Effects of Salinity on Denitrification and Greenhouse Gas Production from Laboratory-incubated Tidal Forest Soils

Abstract

We measured ambient and potential denitrification in tidal freshwater floodplain forest (tidal forests) soils along the Altamaha, Ogeechee, and Satilla Rivers in southeast Georgia to characterize nitrogen removal from these understudied systems. Further, we measured the response of denitrification, greenhouse gas production (CO2, CH4, N2O), and the formation of reduced inorganic sulfur species following laboratory incubations simulating saltwater intrusion with salinity levels of 2 and 5. Ambient denitrification ranged from 0.03 μg N2O/g/hr in the Satilla River to 0.40 μg N2O/g/hr in the Altamaha River. Potential denitrification was two to eight times greater than ambient denitrification.

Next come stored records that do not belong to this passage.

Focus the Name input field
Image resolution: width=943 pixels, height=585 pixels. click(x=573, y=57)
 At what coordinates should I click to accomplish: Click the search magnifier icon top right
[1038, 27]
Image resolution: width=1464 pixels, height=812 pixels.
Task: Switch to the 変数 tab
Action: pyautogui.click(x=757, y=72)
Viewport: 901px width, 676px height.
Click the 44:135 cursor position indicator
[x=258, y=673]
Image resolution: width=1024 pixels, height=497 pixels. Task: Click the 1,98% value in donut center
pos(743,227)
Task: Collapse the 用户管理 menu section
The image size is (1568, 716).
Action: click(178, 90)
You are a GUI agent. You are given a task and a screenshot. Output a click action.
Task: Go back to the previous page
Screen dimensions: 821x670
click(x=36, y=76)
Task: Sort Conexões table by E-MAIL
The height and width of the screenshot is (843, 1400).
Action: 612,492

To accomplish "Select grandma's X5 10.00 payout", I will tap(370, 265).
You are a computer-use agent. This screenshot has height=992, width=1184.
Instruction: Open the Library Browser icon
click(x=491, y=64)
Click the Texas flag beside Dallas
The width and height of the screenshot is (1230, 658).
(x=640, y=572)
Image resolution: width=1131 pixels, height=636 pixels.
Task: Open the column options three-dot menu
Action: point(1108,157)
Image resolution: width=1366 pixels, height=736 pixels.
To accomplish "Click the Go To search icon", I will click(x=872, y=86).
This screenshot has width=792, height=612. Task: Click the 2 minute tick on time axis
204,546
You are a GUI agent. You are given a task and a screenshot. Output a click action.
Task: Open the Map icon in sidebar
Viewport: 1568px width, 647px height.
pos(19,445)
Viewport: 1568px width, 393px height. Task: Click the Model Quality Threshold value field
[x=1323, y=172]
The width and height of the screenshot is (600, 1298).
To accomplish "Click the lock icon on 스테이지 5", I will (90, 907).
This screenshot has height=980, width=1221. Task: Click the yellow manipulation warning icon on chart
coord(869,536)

Denitrification from Satilla River soils increased with salinity, while Altamaha and Ogeechee River soils were unaffected. Methane production, however, was inhibited by salinity, decreasing by 77% in the 2 treatment and 89% in the 5 treatment whereas CO2 generally increased with salinity, though exhibited a variable response between the three rivers. Formation of reduced sulfur species followed a similar trend to CO2 production. Our findings suggest that tidal forests are effective sinks for N, capable of producing anywhere from 0.032 to 1.9 μg N2O/g soil/hr. Overall, salinity increased the amount of C mineralized suggesting that low levels of salinity can alter the short-term C dynamics of tidal freshwater forests.